Through manipulated images, videos, and performance I show the desire and struggle to stay closed-off, being only an “image” of myself. I am closed off because I am afraid of people knowing me intimately and knowing the ugly parts of me, so I only show them my clean and easily digestible image. Only in opening up to trusted friends about my flaws, sin struggles and experience with verbal abuse has allowed my to grown beyond being seen as an image, and into a whole person.

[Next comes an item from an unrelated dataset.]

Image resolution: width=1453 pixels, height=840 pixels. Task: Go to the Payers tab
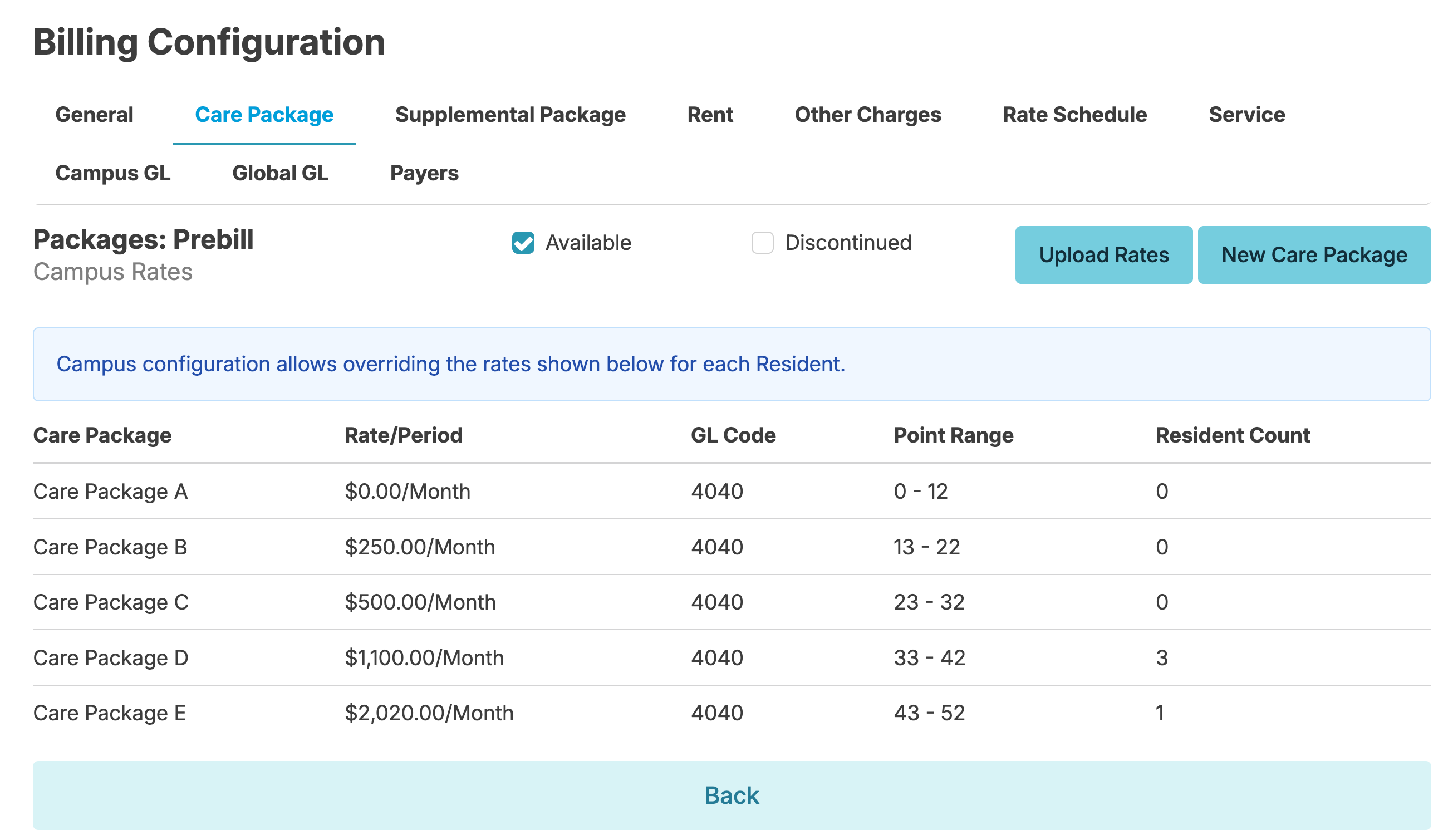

Using the void black backgrounds and cut up, blurred, distorted, and generally manipulated images, these representations of “self” portraits and “stand-ins” are only a simulacra of emptiness and disconnection. To further show this fear of being known intimately my performance piece “Layers of Nesting” shows the different layers that I hide behind. The first layer represents my physical self and is made of glittering tulle and flowers it distracts from the second layer which is made of black twisting cord yet remains appealing. The last layer, however, is created from a mass of black twisting cord that hangs and drips. The ugly layer I want to hide that contains flaws, sin, and abuse, but need to expose to understand genuine intimacy.
Kirstin was born in Des Moines Iowa. In 2020 she received her bachelor’s degree in English and Studio Arts from Grand View University. Lundy has been included in Grand View’s spring art show and published in their literary magazine Bifrost in the spring of 2019 and 2020 both located in Des Moines. Her work explores uncomfortable topics of connection between vulnerability and intimacy, using illustration and digital and hand-manipulated photography. She often uses muted tones like black, brown, and sometimes red to create a sense of heaviness in her work. Uncomfortable heavy subjects are not ones she shies away from as a fan of horror and the strong desire she feels to talk about subjects we often avoid or hide from others. Lundy currently lives, attends church, and works in Des Moines, Iowa.